- [WHAT IS BEING ASKED]:
Your answer must be exactly the lines from the one containing "Gestion des cookies (695, 2550)" through the end of the material, both ends included, without pictures.
···
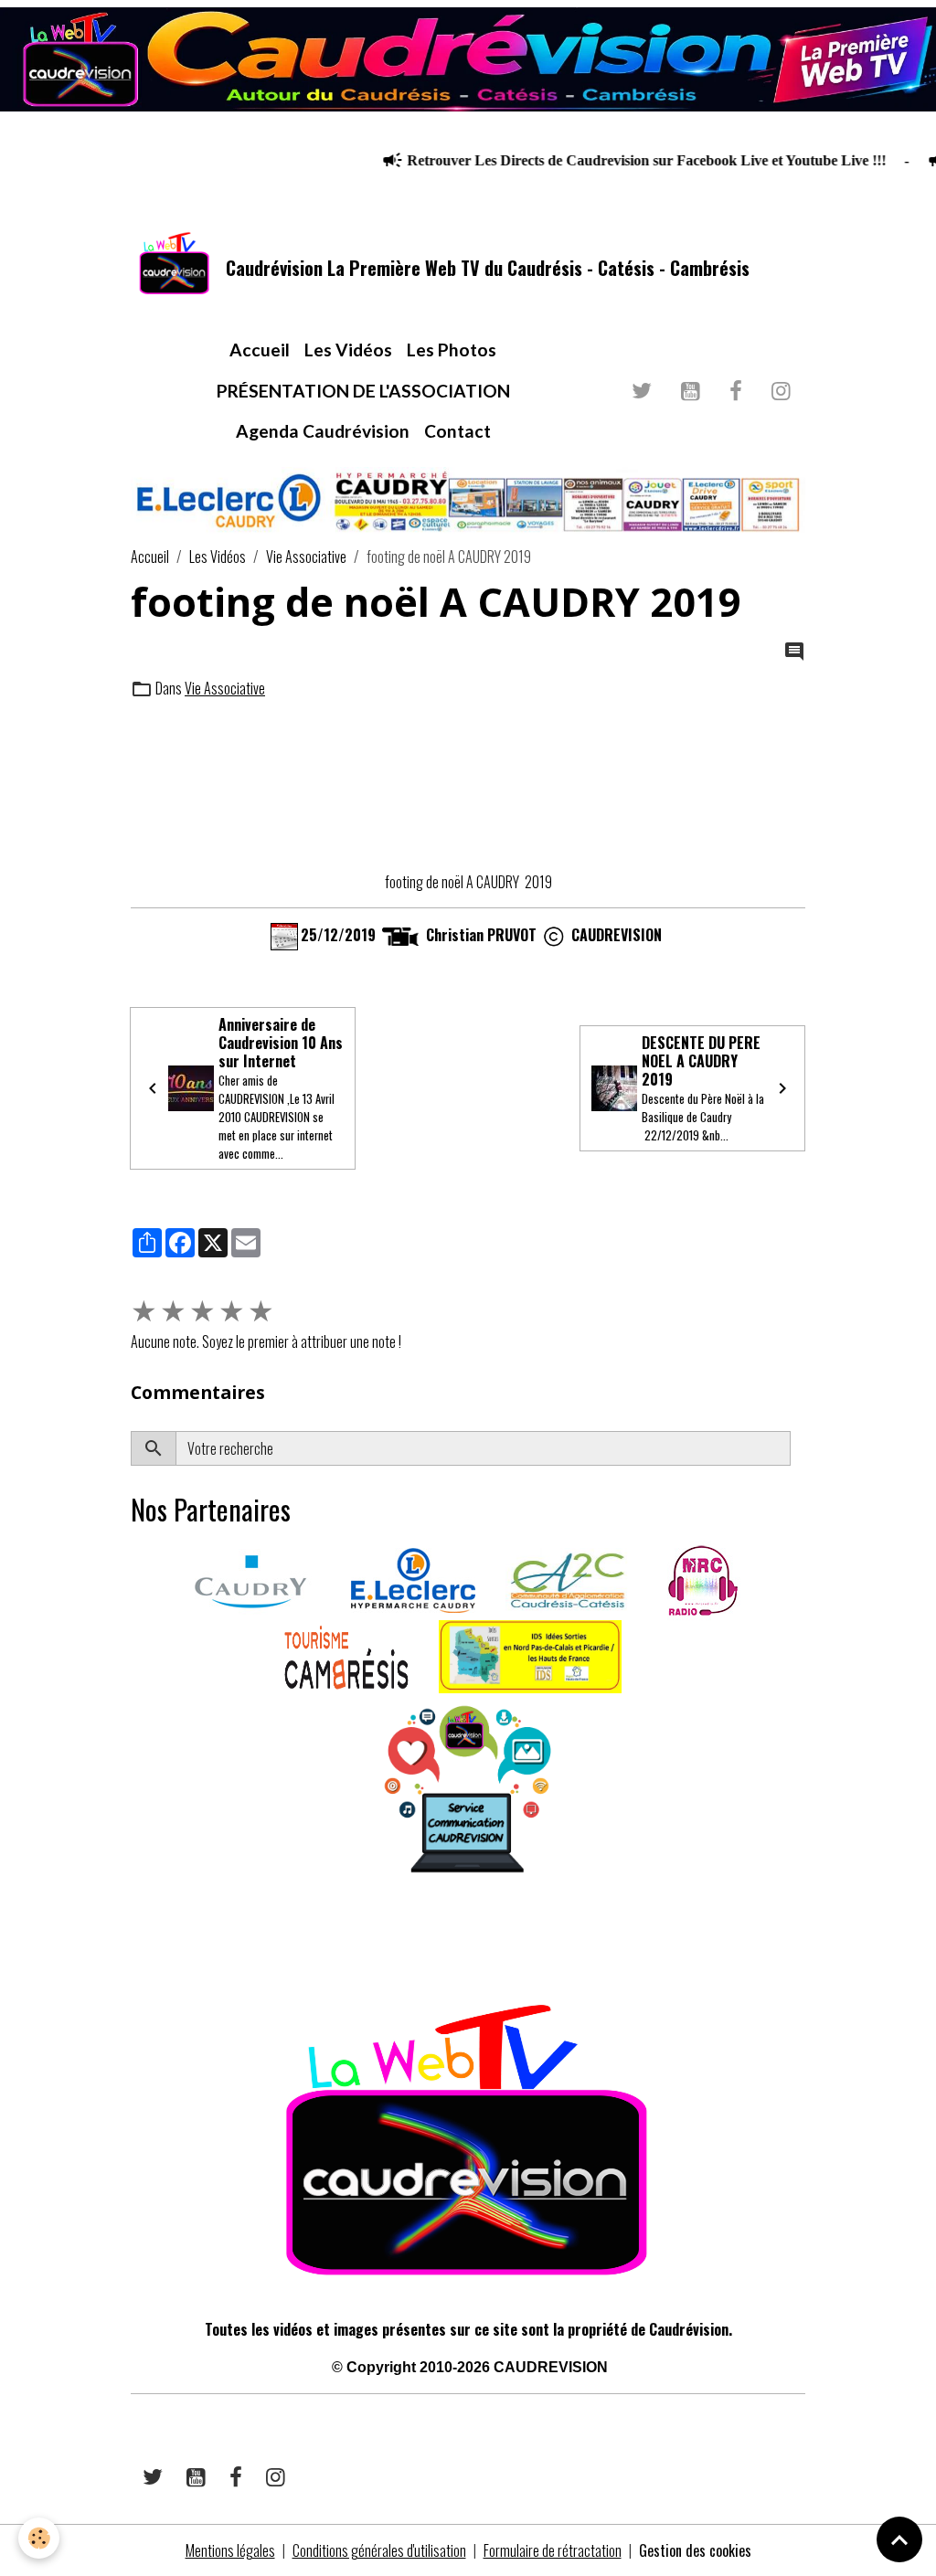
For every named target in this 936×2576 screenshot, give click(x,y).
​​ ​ (132, 1938)
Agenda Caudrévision (323, 430)
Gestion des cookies (695, 2550)
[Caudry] (250, 1579)
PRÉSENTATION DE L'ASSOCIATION (363, 390)
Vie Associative (306, 556)
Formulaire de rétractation (553, 2550)
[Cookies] (38, 2538)
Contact (457, 430)
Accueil (259, 349)
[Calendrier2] (284, 934)
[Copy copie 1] (554, 934)
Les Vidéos (348, 349)
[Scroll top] (899, 2539)
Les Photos (451, 349)
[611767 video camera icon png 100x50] (400, 934)
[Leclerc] (413, 1579)
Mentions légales (230, 2550)
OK (797, 1448)
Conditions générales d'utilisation (379, 2550)
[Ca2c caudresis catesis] (567, 1579)
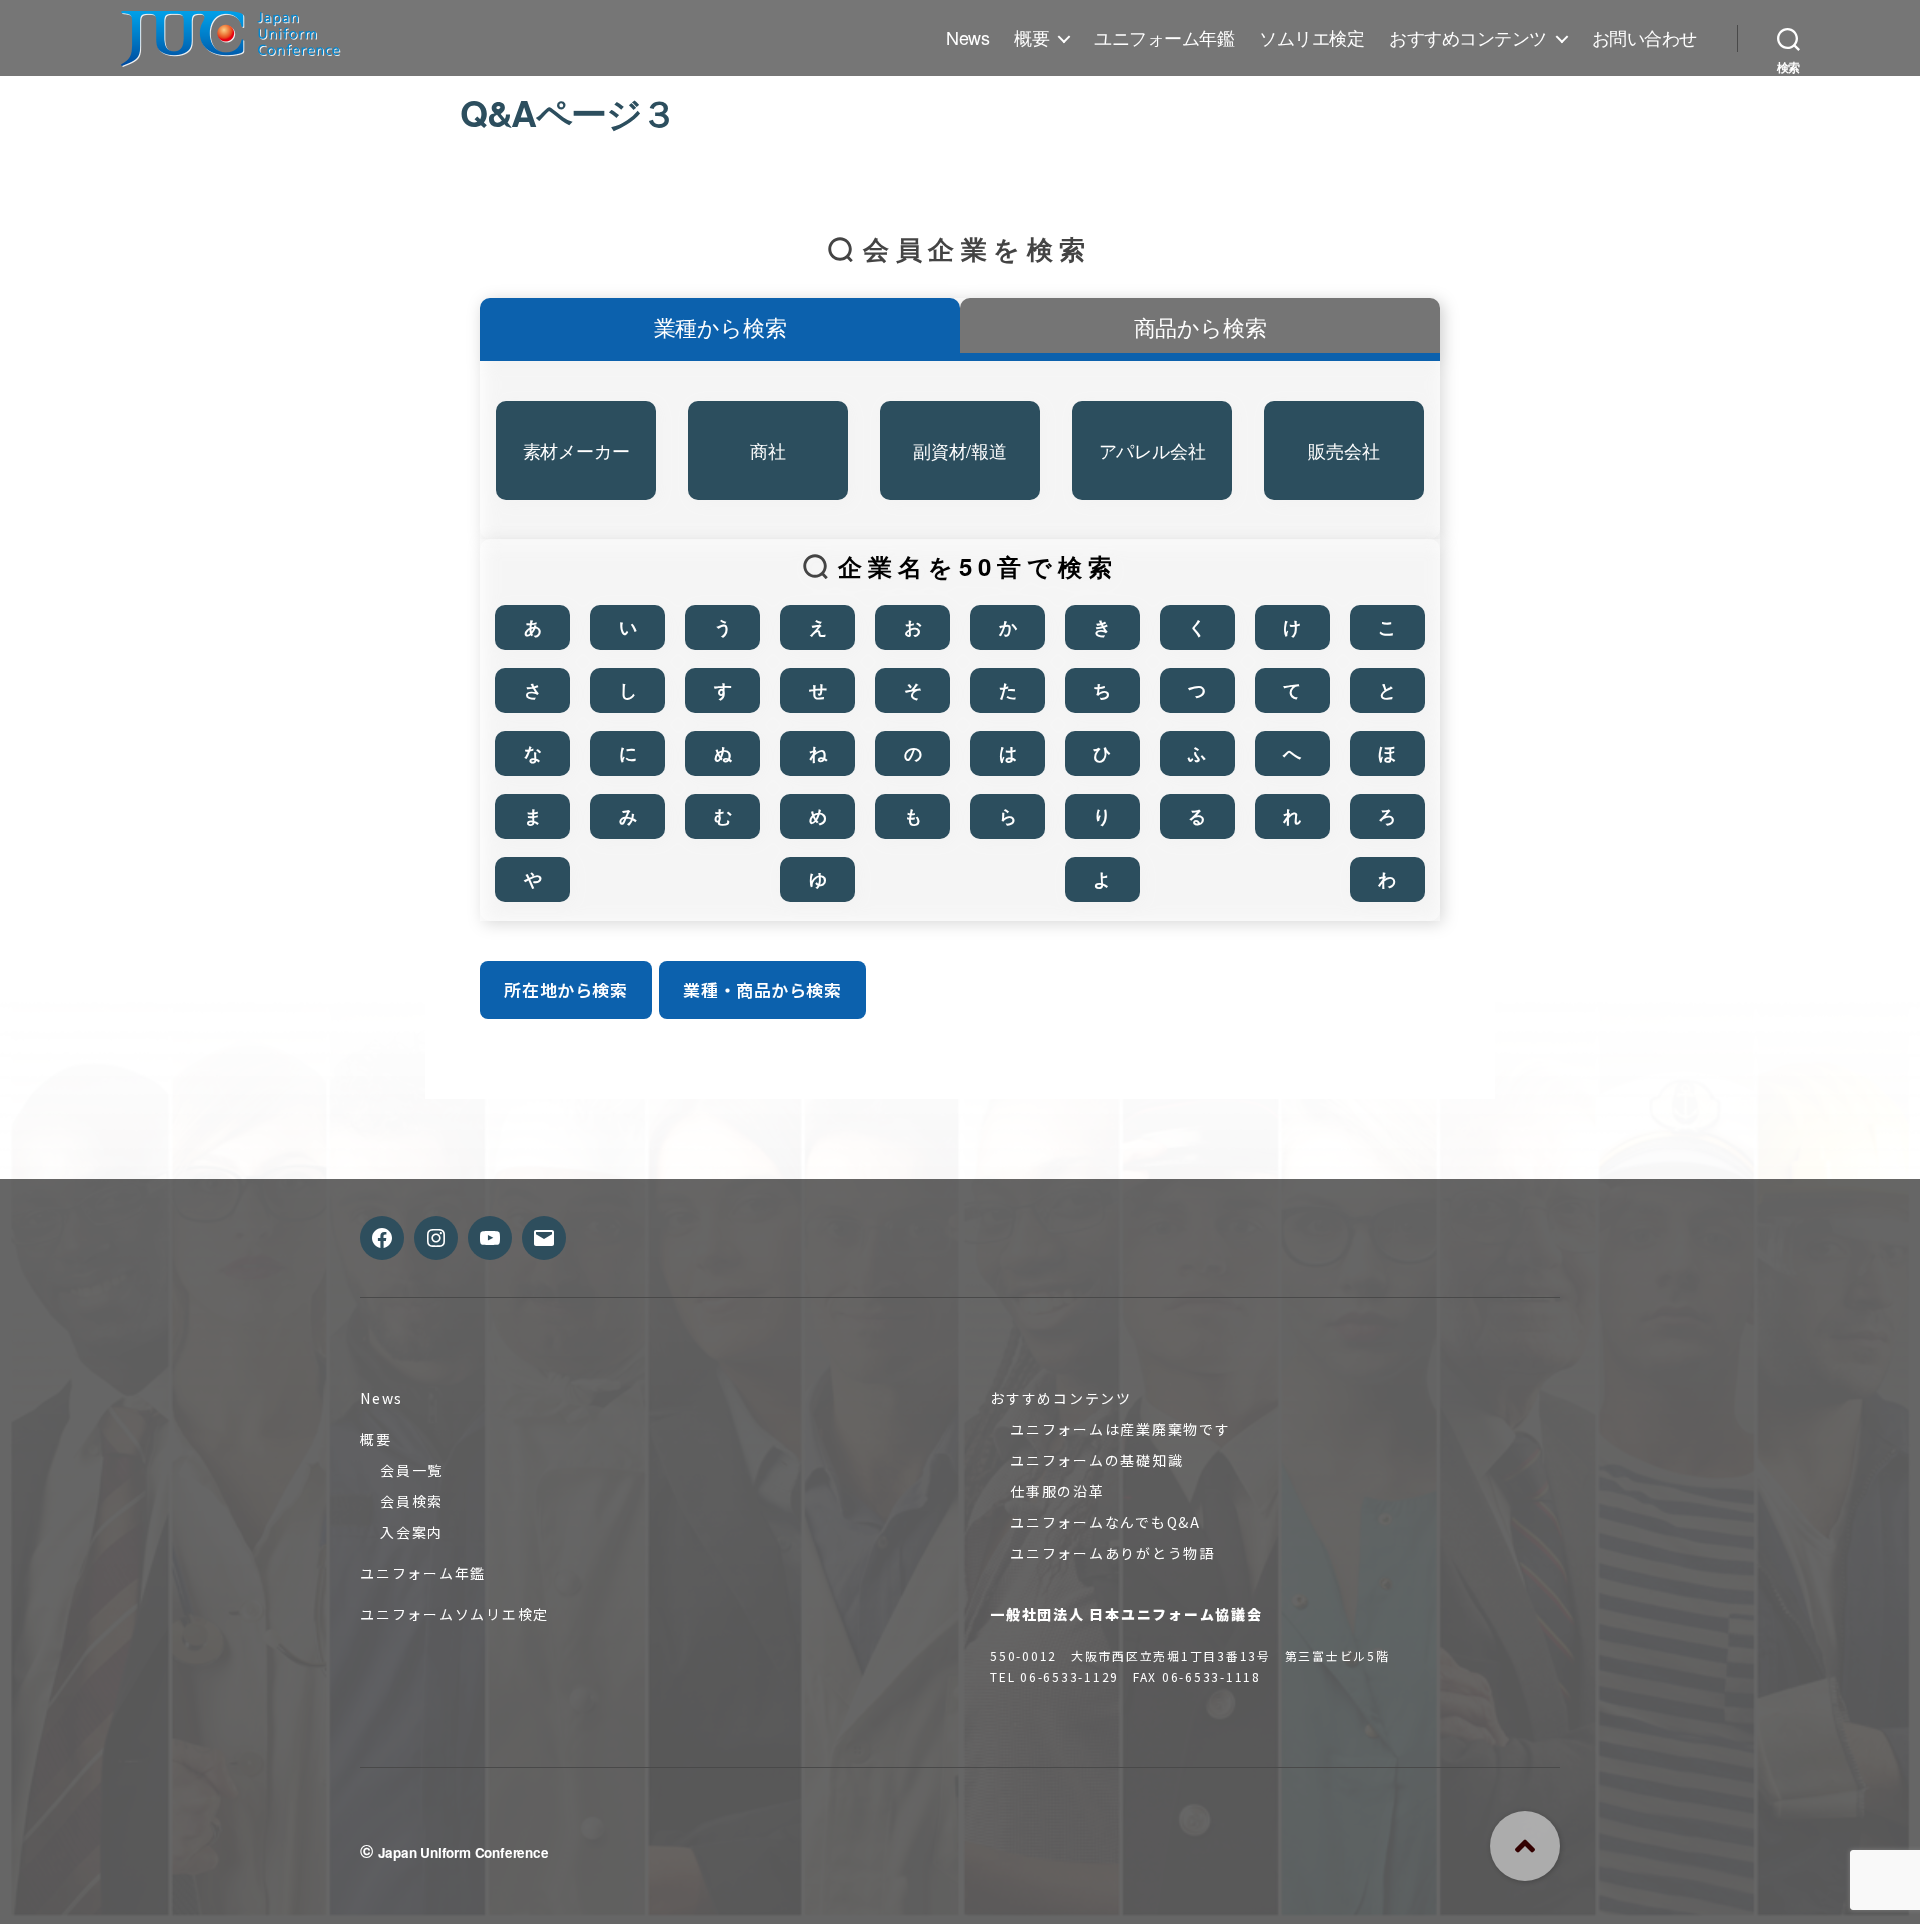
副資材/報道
···
- [REPLY TO THE EXERCISE]:
Gestion des cookies (695, 2550)
[Caudry] (250, 1579)
PRÉSENTATION DE L'ASSOCIATION (363, 390)
Vie Associative (306, 556)
Formulaire de rétractation (553, 2550)
[Cookies] (38, 2538)
Contact (457, 430)
Accueil (259, 349)
[Calendrier2] (284, 934)
[Copy copie 1] (554, 934)
Les Vidéos (348, 349)
[Scroll top] (899, 2539)
Les Photos (451, 349)
[611767 video camera icon png 100x50] (400, 934)
[Leclerc] (413, 1579)
Mentions légales (230, 2550)
OK (797, 1448)
Conditions générales d'utilisation (379, 2550)
[Ca2c caudresis catesis] (567, 1579)
副資材/報道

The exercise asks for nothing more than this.